(Records excerpted from a collection)
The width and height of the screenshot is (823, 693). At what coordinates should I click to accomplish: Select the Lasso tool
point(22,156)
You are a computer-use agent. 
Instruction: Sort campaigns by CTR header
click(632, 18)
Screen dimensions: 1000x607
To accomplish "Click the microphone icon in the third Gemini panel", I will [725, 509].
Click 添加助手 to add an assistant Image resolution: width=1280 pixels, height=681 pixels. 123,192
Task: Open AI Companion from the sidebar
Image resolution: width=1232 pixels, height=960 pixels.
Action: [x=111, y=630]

» Task instructions: This calls for all of the entries above, repeated exactly.

» Answer for the task:
The width and height of the screenshot is (823, 693). At what coordinates should I click to accomplish: Select the Lasso tool
point(22,156)
You are a computer-use agent. 
Instruction: Sort campaigns by CTR header
click(632, 18)
Screen dimensions: 1000x607
To accomplish "Click the microphone icon in the third Gemini panel", I will [725, 509].
Click 添加助手 to add an assistant Image resolution: width=1280 pixels, height=681 pixels. 123,192
Task: Open AI Companion from the sidebar
Image resolution: width=1232 pixels, height=960 pixels.
Action: [x=111, y=630]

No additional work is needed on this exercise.